A UT Southwestern Hospital reported 30 positive COVID-19 patients this weekend. The hospital is adjusting its layout to create more room for patients.

DALLAS — As the number of COVID-19 cases and related hospitalizations continue to rise across Texas, a North Texas hospital is having to create more room for its COVID-19 patients.

Over the weekend, UT Southwestern's William P. Clements Jr. University Hospital reported 30 positive COVID-19 patients in their facility. 

The hospital's COVID-19 unit is now full and its staff has been forced to create additional space for these patients.

The 14-day UT Southwestern forecast predicts Dallas County will see 410 new cases per day continuing until at least July 2. It also projects the total number of hospitalizations to continue increasing.

With the potential for large gatherings during the Fourth of July weekend, UT Southwestern says the "exponential growth" of COVID-19 cases is likely.

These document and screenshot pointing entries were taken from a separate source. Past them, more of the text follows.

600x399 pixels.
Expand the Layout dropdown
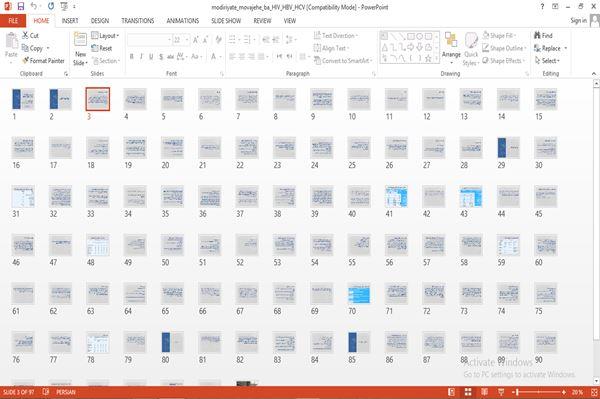point(105,36)
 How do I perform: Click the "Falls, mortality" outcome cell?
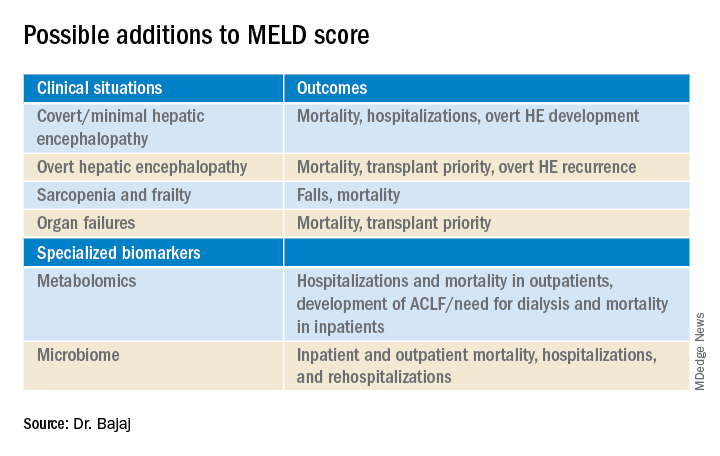coord(348,194)
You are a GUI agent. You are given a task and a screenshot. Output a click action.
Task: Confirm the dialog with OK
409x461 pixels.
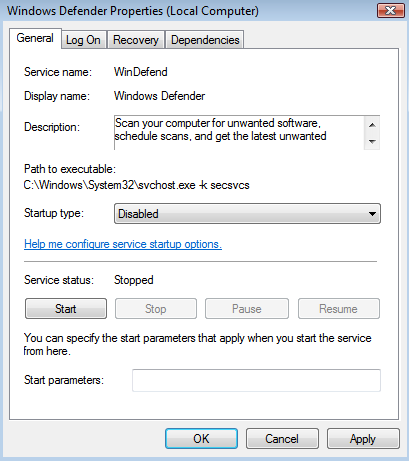[201, 439]
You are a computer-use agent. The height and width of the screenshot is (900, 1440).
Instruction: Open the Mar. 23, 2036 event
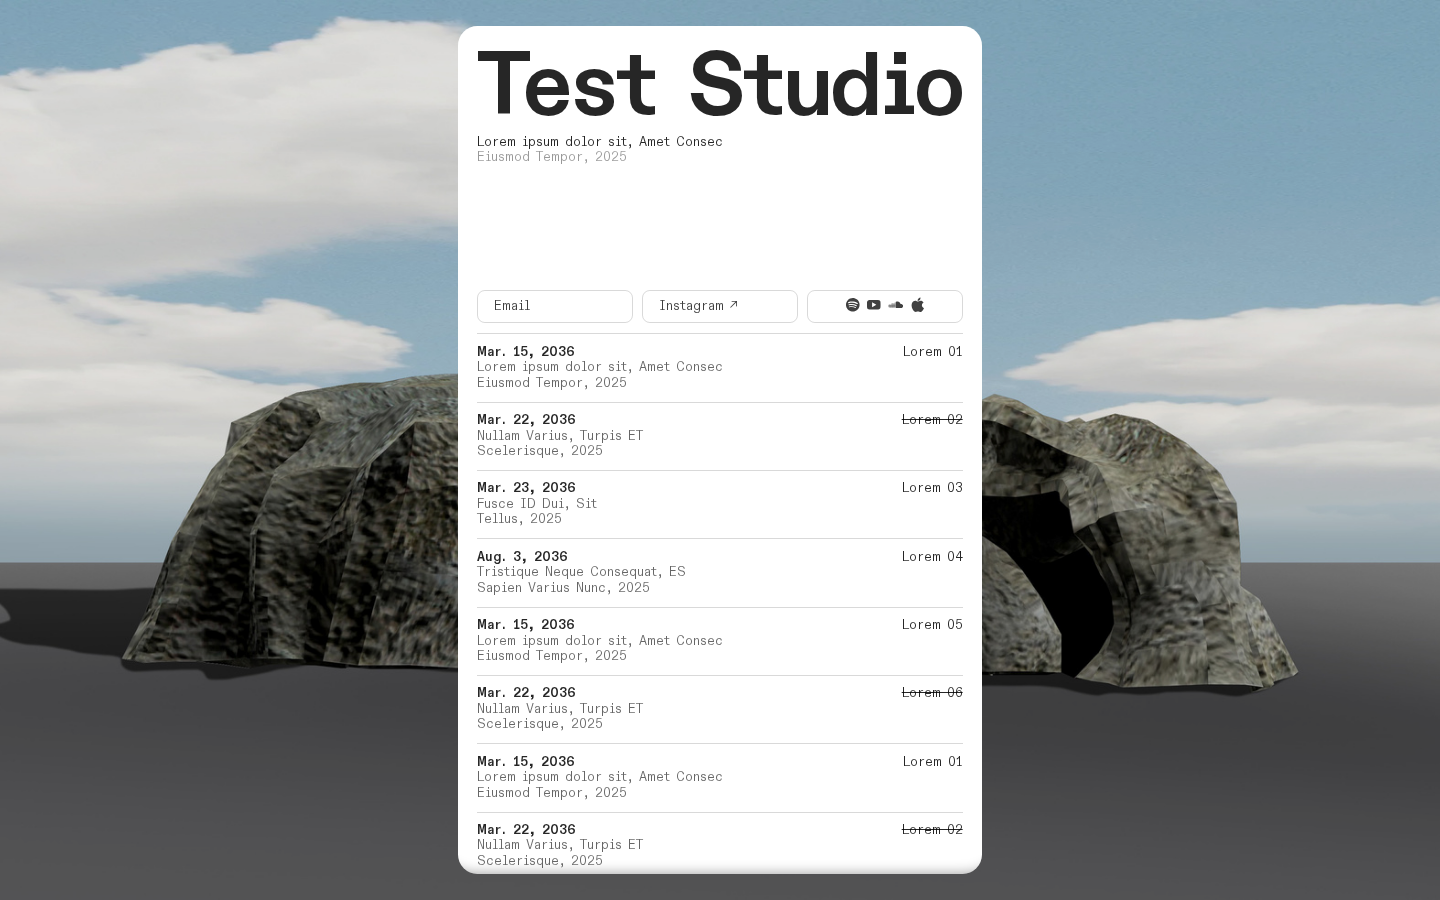(x=720, y=504)
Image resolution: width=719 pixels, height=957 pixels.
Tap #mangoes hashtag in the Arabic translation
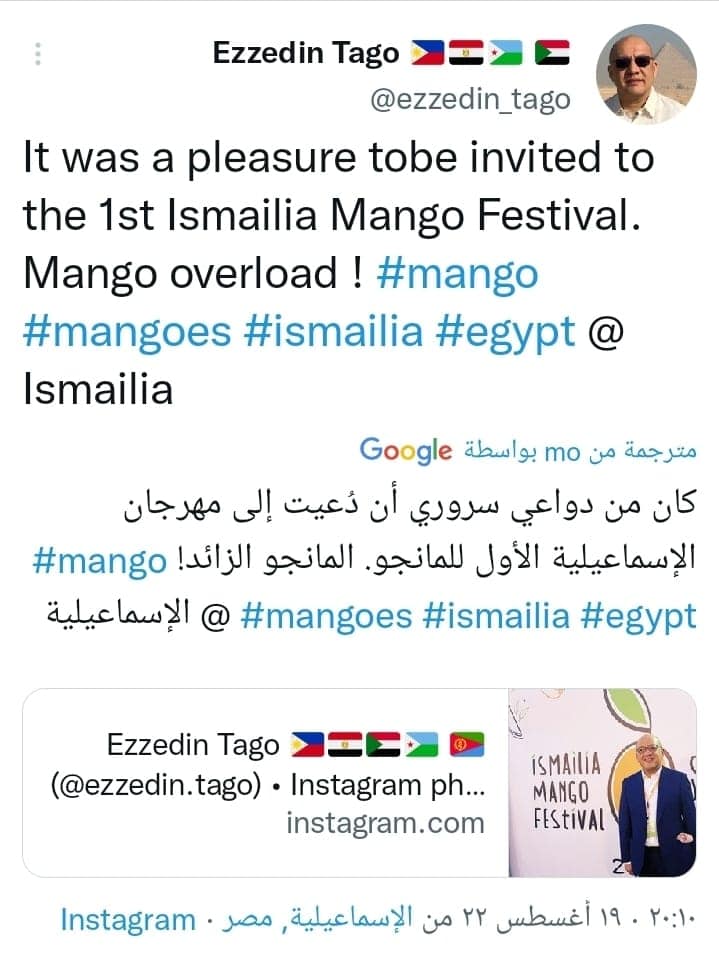pos(326,616)
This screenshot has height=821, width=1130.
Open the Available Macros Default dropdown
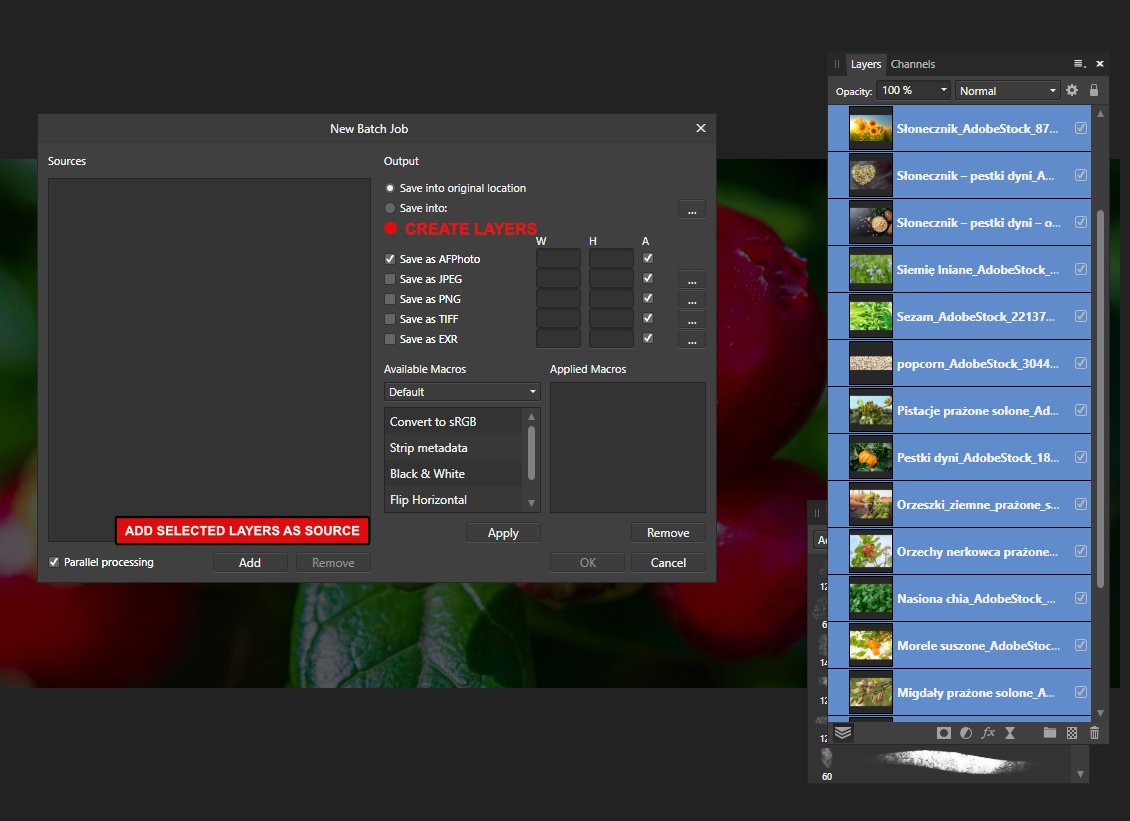coord(462,392)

The latest version of the UT Southwestern model reports that Collin, Dallas, Denton and Tarrant counties all show Rt > 1, which means the COVID-19 pandemic is spreading.

This statistic comes from the R0 (pronounced "R-naught") variable. It shows how many new cases come from one single infection.

Since R0 is above 1 in the four main North Texas counties, that means the number of cases is rising.

RELATED: COVID-19 updates: Gov. Abbott to address public after record-highs continue for 10th straight day

Tarrant County reported a 7-day high of 25% positivity on Tuesday. Hospitalization rates in Collin County and Denton County have doubled in the last week, according to UT Southwestern.

In Dallas County, the 21 to 40 age group has increased in COVID-19 case count while the other age groups have remained stable.

About 30% of the critical care COVID-19 cases are younger than 50 and nearly 50% of hospitalizations are of patients younger than 50.

The positivity rate of Hispanic COVID-19 patients is 5 to 7 times the rate of any other ethnic group, according to UT Southwestern.